Tool invocation controls

Agents are only as safe as the tools they can reach. In financial services, this means:

  • Explicit allowlists for which APIs an agent can call
  • Parameter validation before execution (an agent should not be able to change a trade amount arbitrarily)
  • Environment-specific restrictions (sandbox vs. production)
  • Human-in-the-loop gates for high-risk actions (anything above a dollar threshold, anything touching client data)

Observability and traceability

Every action an agent takes needs to be logged with enough detail to reconstruct the full decision chain. This is not optional in financial services. It is a regulatory requirement.

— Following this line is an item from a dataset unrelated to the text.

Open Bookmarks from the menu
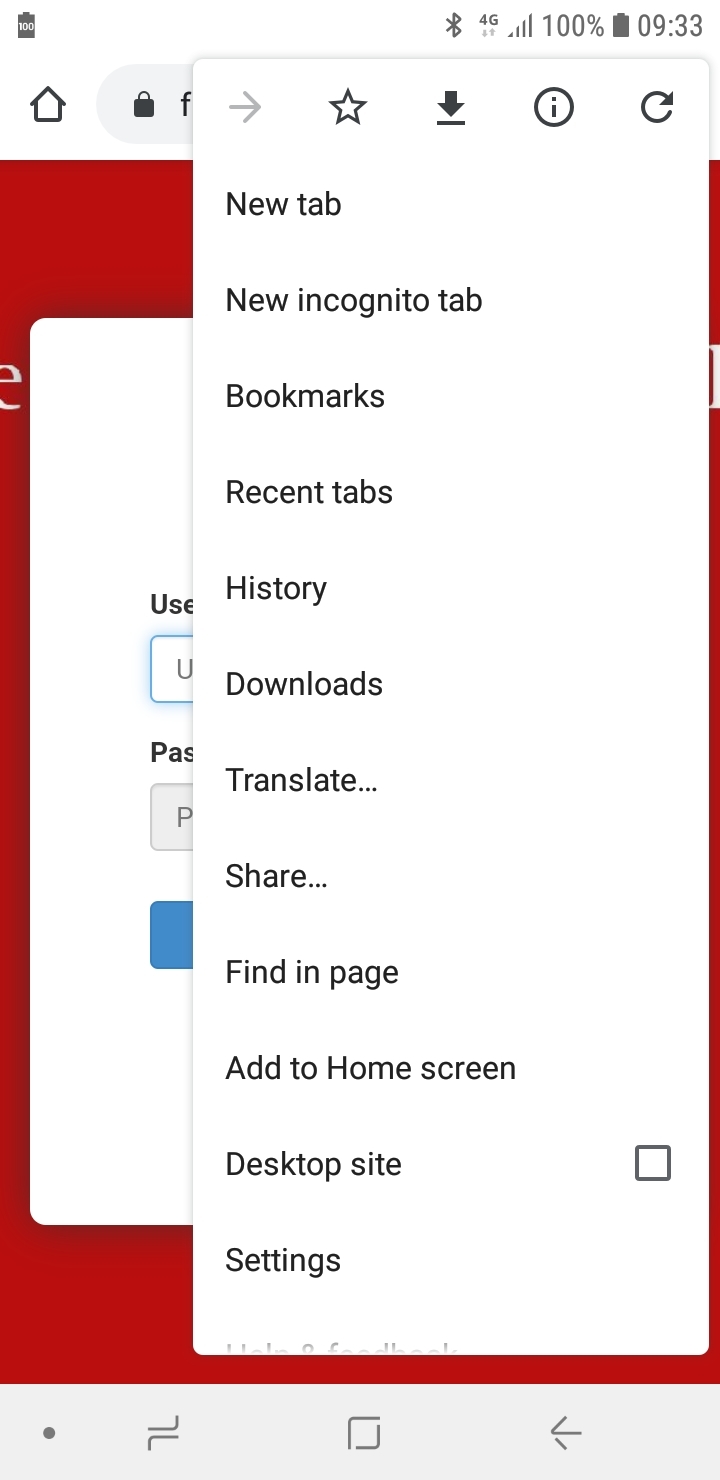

What that looks like in practice:

  • Structured logs for every tool invocation, including input, output, and policy checks
  • Trace IDs that link an agent’s actions back to the originating request
  • Dashboards showing agent success/failure rates, latency, and cost
  • Alerting on anomalous behavior (an agent making 10x more API calls than usual)

Lifecycle and governance

Agents spread fast once teams see value. That is a good sign, but it creates a management problem.

Every agent should have:

  • A named owner
  • A defined scope of operation
  • A review cadence
  • A kill switch

Without this, you end up with dozens of agents running in production with no clear accountability. In financial services, that is an audit finding.

Common failure modes

I see these patterns repeatedly:

The “demo to production” gap. A team builds an impressive demo with broad model access and no guardrails. It works in a sandbox. It cannot pass a security review for production. Months of rework follow.

Shared credentials. The agent uses a service account with broad permissions because “it was faster.” This works until an incident requires you to trace exactly what the agent accessed and why.

Prompt-only controls. Teams try to enforce behavior through system prompts alone. Prompts help, but they are not a substitute for system-level access controls. A well-crafted prompt will not stop an agent from calling an API it should not have access to.

No feedback loop. The agent runs, produces output, and nobody systematically reviews whether the output was correct. Over time, quality degrades and nobody notices until a client or regulator does.

A practical maturity model

Not every organization needs a full enterprise agent platform on day one. Here is how I think about the progression:

StageFocusWhat it looks like
1. SandboxLearning and experimentationSmall experiments, limited data, manual oversight, fast iteration
2. Guarded pilotsDefined use cases with controlsNamed owners, limited tool access, basic logging, human-in-the-loop
3. Reusable platformShared infrastructureStandard onboarding, shared controls, policy enforcement, self-service
4. OperationalizedEnterprise scaleStrong governance, lifecycle management, cross-team standards, platform metrics

Most financial institutions I work with are between Stage 1 and Stage 2. The ones moving fastest are the ones investing in the platform layer early, not just the model layer.

Next Steps

If you are an engineering leader evaluating agentic AI for financial services:

  1. Start with the platform, not the model. Pick your identity, access control, and observability patterns before you pick your LLM.
  2. Define your human-in-the-loop boundaries. Which actions require human approval? Make this explicit from day one.
  3. Build for auditability. Every agent action should be traceable. Regulators will ask, and “we can check the logs” needs to be a true statement.
  4. Scope narrowly, then expand. Pick one well-defined use case. Get it to production with full controls. Then replicate the pattern.
  5. Invest in agent identity. Shared credentials and broad permissions will not survive a security review. Solve this early.

Agentic AI in financial services is not a model problem. It is a platform, governance, and trust problem that happens to involve models. The teams that get the platform right will move faster and more safely than the ones chasing the next model release.